My second question is how does the sentiment between these two data sets compare to each other? To do this, I will do some sentiment analysis on both of the data sets individually, then I will compare them in my analysis.
## Joining, by = "word"
## Joining, by = "word"
## # A tibble: 96 × 3
## word n sentiment
## <chr> <int> <chr>
## 1 audacity 1 negative
## 2 authentic 1 positive
## 3 awesome 1 positive
## 4 catastrophe 1 negative
## 5 cheated 1 negative
## 6 consistent 1 positive
## 7 correct 2 positive
## 8 crazy 1 negative
## 9 crush 1 negative
## 10 damn 1 negative
## # … with 86 more rows
## # A tibble: 73 × 3
## word n sentiment
## <chr> <int> <chr>
## 1 attraction 1 positive
## 2 avid 2 positive
## 3 bad 2 negative
## 4 belligerent 1 negative
## 5 bitch 1 negative
## 6 broke 2 negative
## 7 clean 1 positive
## 8 correctly 1 positive
## 9 dead 1 negative
## 10 disgusting 1 negative
## # … with 63 more rows
These two tables shows us the words that appear in the bing lexicon and also tells us the sentiment behind. While looking at the NFL table, we can see that most people were using negative sentiment while tweeting about the NFL. They used words like “cheated”, “penalty”, and more
While looking at the BDUBS table, we can also see here that most people were using negative sentiments while tweeting about the restaurant. They used words like “belligerent”, “loss”, “nervous”, and more.
My third question is how has the sentiment changed within the course of these tweets. As we can see with my previous analysis, most people were talking very negatively while tweeting about the NFL and BDUBS that night. I want to see if these tweets can capture peoples feeling either towards Buffalo Wild Wings or toward the NFL over the course of time.

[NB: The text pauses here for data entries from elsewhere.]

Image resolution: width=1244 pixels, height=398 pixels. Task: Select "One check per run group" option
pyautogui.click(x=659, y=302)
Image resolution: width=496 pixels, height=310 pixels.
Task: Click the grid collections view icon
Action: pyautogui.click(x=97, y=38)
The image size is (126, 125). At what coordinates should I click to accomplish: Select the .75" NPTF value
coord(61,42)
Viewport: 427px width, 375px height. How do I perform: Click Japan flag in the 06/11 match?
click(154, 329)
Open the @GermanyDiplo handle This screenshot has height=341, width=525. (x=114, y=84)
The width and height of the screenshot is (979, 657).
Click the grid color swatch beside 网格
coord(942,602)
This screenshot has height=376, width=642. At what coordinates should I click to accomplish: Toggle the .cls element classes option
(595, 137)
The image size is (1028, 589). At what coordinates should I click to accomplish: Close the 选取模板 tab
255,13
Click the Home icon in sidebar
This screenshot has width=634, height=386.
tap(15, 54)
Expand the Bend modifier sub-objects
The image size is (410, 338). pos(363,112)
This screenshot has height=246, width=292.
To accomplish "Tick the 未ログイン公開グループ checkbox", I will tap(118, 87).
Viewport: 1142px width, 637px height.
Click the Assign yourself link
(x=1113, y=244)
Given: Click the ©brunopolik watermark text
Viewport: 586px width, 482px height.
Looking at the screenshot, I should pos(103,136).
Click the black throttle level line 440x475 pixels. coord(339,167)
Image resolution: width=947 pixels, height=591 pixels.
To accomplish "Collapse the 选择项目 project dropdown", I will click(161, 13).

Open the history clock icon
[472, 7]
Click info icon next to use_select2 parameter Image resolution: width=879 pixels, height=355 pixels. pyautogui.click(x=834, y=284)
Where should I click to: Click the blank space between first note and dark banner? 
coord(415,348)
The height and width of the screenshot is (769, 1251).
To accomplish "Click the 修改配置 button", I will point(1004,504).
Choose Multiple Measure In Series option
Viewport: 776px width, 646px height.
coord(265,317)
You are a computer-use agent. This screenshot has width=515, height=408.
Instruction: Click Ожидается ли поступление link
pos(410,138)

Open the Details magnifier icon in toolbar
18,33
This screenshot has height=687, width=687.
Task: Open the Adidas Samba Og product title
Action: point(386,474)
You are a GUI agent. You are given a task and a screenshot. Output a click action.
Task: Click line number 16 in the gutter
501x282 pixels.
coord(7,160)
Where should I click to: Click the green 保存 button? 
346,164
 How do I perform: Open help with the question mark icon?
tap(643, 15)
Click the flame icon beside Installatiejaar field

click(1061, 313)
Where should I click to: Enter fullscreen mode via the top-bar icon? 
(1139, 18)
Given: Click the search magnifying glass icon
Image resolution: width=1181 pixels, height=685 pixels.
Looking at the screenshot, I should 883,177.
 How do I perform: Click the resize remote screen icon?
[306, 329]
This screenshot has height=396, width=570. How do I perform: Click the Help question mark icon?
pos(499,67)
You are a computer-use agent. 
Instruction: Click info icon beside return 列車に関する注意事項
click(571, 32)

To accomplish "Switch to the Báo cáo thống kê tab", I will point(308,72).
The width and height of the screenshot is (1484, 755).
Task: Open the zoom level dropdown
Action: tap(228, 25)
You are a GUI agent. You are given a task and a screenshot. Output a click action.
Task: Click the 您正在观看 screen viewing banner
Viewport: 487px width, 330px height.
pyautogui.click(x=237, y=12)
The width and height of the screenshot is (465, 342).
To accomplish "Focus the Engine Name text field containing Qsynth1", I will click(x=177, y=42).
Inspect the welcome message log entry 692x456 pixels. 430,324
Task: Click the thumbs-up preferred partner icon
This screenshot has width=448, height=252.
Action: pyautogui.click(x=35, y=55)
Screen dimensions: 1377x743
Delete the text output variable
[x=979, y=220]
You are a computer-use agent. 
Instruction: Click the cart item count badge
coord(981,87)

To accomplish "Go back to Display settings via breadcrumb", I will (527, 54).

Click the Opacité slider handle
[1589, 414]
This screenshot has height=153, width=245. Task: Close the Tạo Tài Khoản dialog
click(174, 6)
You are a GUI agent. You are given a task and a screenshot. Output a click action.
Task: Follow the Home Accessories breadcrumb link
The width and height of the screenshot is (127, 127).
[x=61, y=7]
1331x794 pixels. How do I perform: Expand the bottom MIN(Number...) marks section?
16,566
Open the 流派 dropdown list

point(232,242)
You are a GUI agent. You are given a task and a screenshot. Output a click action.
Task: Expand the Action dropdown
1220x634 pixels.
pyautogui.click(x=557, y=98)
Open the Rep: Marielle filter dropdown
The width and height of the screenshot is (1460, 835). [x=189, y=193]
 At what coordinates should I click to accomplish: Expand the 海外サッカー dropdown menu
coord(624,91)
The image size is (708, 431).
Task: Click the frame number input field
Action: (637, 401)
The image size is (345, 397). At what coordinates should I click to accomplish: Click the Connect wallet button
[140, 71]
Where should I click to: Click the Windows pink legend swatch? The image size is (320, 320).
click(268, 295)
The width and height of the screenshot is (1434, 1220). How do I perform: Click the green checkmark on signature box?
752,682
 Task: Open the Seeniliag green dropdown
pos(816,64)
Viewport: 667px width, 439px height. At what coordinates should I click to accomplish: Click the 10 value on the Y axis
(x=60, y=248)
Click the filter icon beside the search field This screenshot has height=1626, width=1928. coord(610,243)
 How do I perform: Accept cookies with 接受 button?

## Joining, by = c("word", "sentiment")
## `summarise()` has grouped output by 'word', 'n'. You can override using the
## `.groups` argument.
As you can see by this graph, both of these data sets have more negative
analysis than they do positive. I am not quite sure how to make it graph
throughout the night but I would assume as the night went on, the
sentiment would become more negative especially for certain groups of
people. Those groups are the people whose NFL team are losing and those
who regret going to BDUBS because of how their stomach feels.